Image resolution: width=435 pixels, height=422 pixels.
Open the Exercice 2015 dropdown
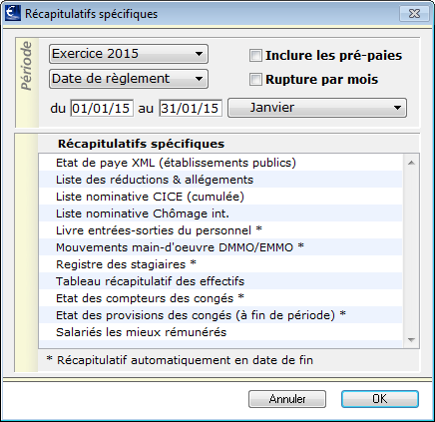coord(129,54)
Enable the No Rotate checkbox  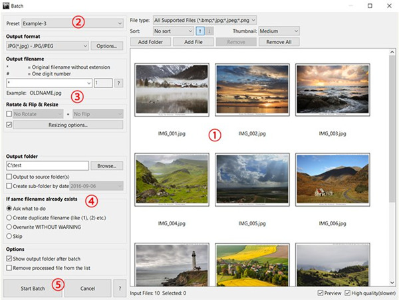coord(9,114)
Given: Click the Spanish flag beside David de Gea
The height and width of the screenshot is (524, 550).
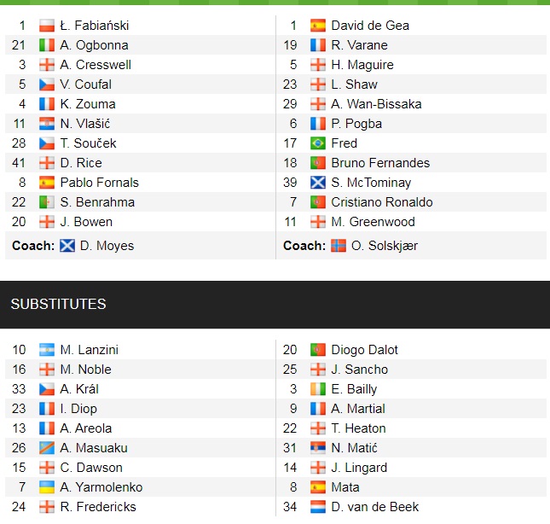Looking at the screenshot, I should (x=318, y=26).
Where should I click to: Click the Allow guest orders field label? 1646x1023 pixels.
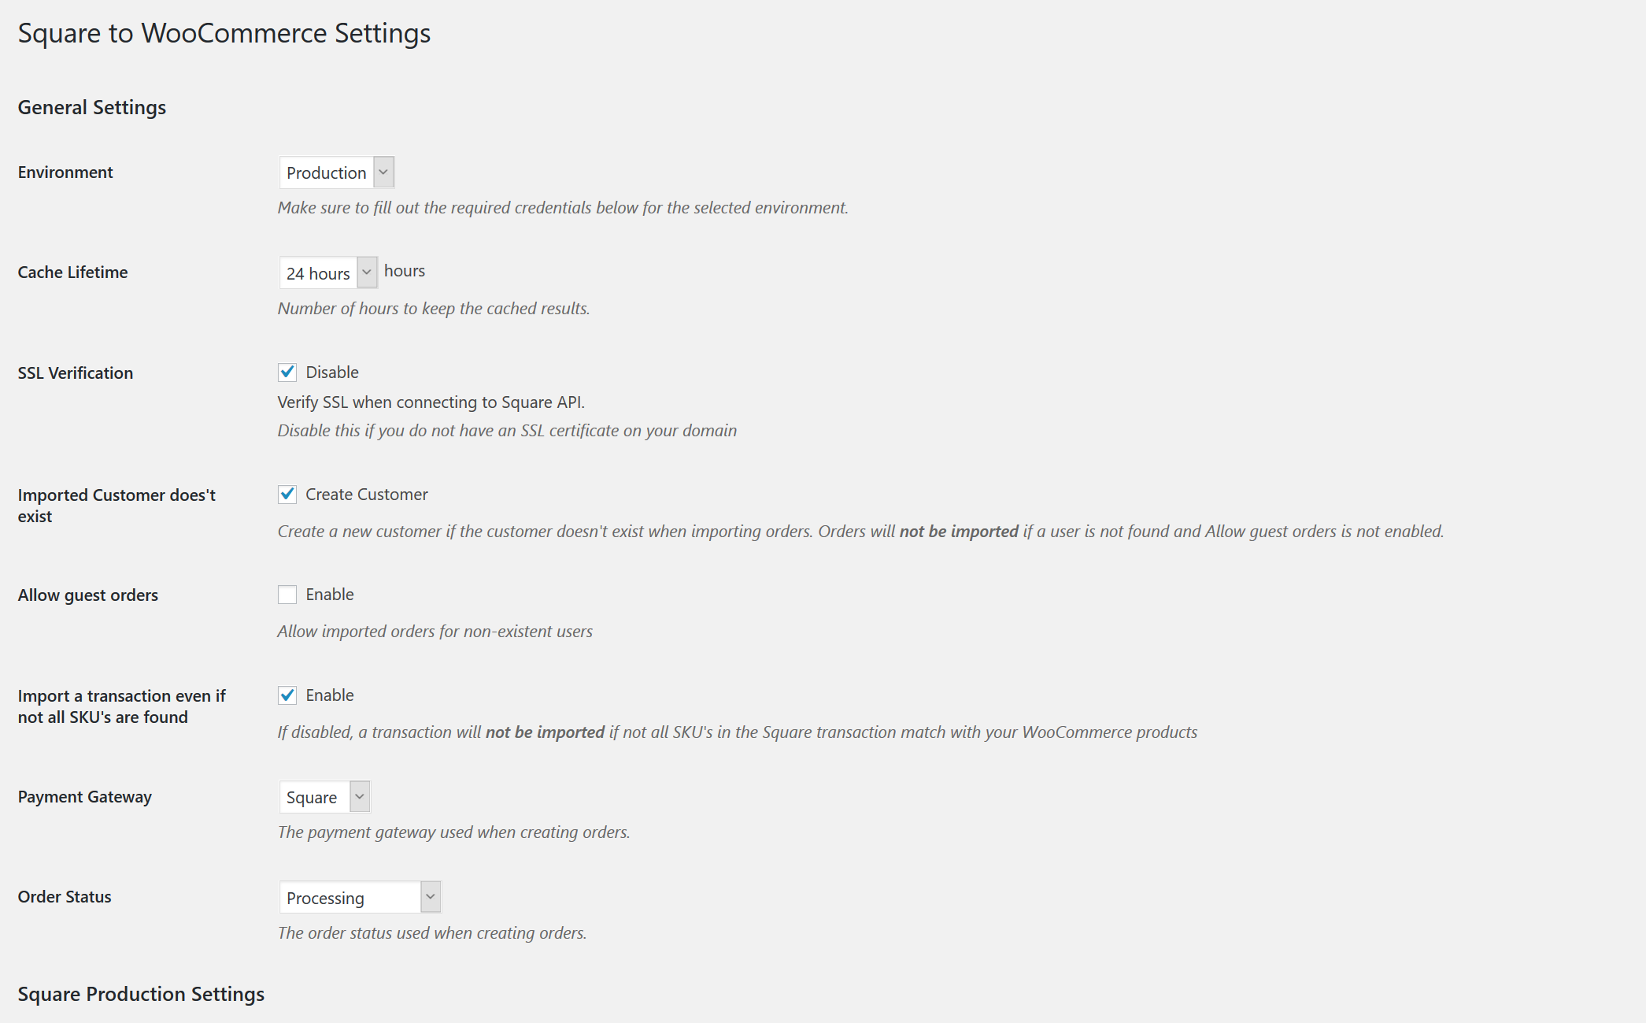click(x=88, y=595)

TASK GOAL — Begin with the line that has "Given: Click the" and continue to the last line of the entries, printing each line exactly and nothing else; include both ends and skip the pictures.

ANSWER —
Given: Click the Spanish flag beside David de Gea
The height and width of the screenshot is (524, 550).
Looking at the screenshot, I should (x=318, y=26).
Where should I click to: Click the Allow guest orders field label? 1646x1023 pixels.
click(x=88, y=595)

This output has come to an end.